Relationship of Lens Size to Magnification Please keep in mind, as the lens size (diameter) of the magnifier lens increases, the magnification power of the magnifier decreases. As the lens size of the magnifier lens decreases, the magnification power of the magnifier increases. This is a result of the amount of curvature in the magnifier (lens). Magnification power is a result of the amount of curvature in the magnifier lens. As the lens size increases, the amount of curvature in the lens decreases, resulting in lower magnification power of the lens. As the lens size decreases, the amount of curvature in the lens increases, resulting in higher magnification power of the lens.  This is why higher magnification lenses are generally smaller in size than lower magnification lenses.
Field of View The end result of magnification is to provide you with a magnified “field of view.” The field of view is the area of magnification you see through the lens. Generally, the larger the diameter (or lens area for rectangular or square lenses) of the lens the larger the field of view of the lens. However, not all magnifiers are the same and some have larger fields of view than others. Not all manufacturers identify the field of view as a specification of the magnifier.
Types of Lenses Along with understanding the lens size, magnification and focal length, it is important to purchase the appropriate type of material or composition of the optical lens to meet your needs. Magnifier and magnifying glass optical lenses can be made of glass or acrylic (plastic) materials. Each type of lens has advantages and disadvantages when compared to the other.
Generally, glass lenses allow more light to be transmitted through the lens and usually have very clear optical qualities. It is hard, but not impossible, to scratch a glass lens. A glass lens is generally heavier than an acrylic lens of the same size.


Acrylic lenses are used as an alternative to glass lenses. They are usually very lightweight compared to glass lenses. Acrylic is the common name for Poly(methyl methacrylate) (PMMA), a thermoplastic or transparent plastic, created in 1928. Its composition normally prevents breakage and shattering and it is normally scratch-resistant. With modern technology, it has become possible to produce magnifiers with exceptional optical qualities using an acrylic lens. A majority of today’s magnifier lenses come with a high quality acrylic lens



What is the difference between Diopter and Magnification?


Diopter refers to the curvature of the lens. As the diopter increases, the lens become thicker and the curvature greater.
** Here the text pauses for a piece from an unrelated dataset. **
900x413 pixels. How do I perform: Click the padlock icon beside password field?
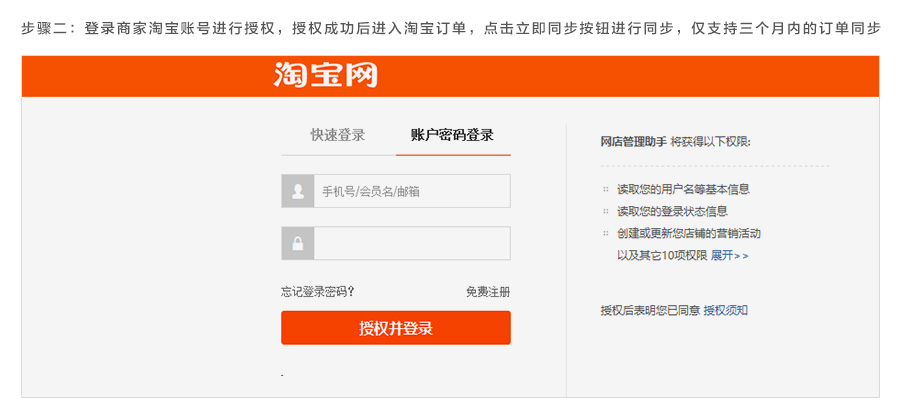297,243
As the curvature increases, light rays are redirected to fill a greater portion of the viewer’s retina which makes the object look bigger.
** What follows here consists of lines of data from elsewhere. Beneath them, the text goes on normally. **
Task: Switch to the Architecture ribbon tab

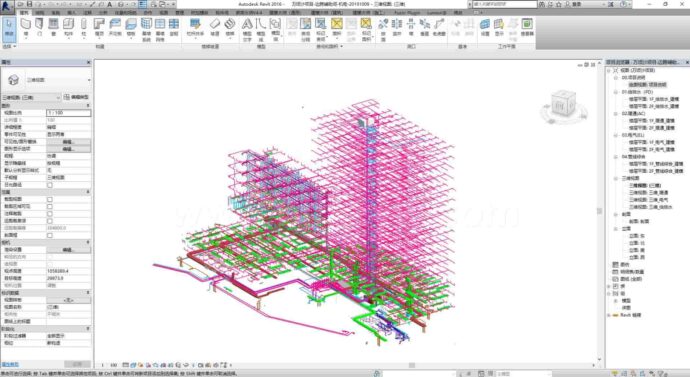Action: click(x=24, y=12)
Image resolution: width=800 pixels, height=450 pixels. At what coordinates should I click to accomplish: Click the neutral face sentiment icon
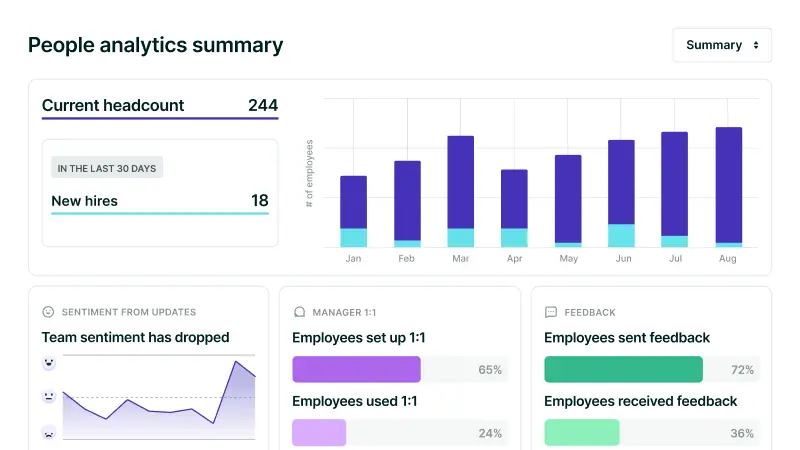tap(48, 397)
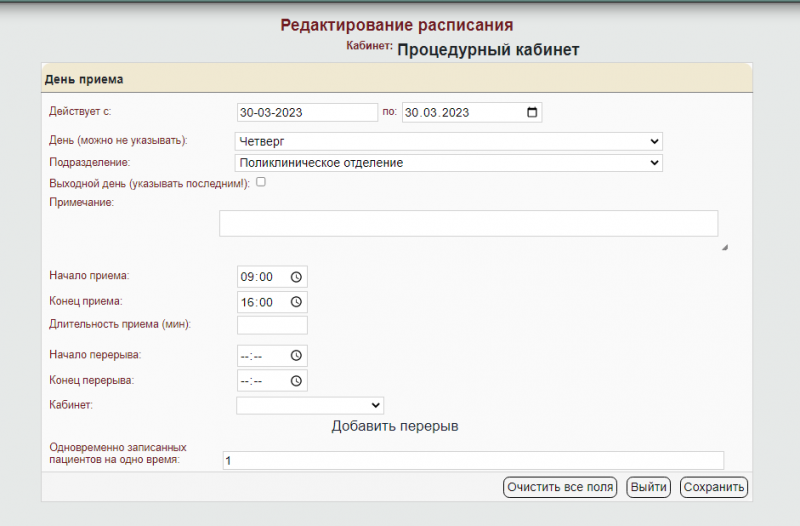Open the День dropdown showing Четверг
This screenshot has height=526, width=800.
click(448, 141)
Powers refers to how much larger an object is made to look through a magnifying lens. Power is typically indicated by an X such 2X or 4X.
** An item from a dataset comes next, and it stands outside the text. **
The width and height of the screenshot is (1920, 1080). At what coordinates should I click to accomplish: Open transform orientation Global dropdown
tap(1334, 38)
There is more than one formula to converts the diopter of a lens into its power, we as a company use the common formula: Magnification = (Diopter / 4) +1

For example an 3 diopter lens makes an object look 75% times larger, over and above what the unaided eye already sees.

NB:  As you increase the magnification the lens size effectively decreases. It is not possible to get a high power lens in a large diameter. Opticical combinations are a compromise for  the “ideal” magnifier.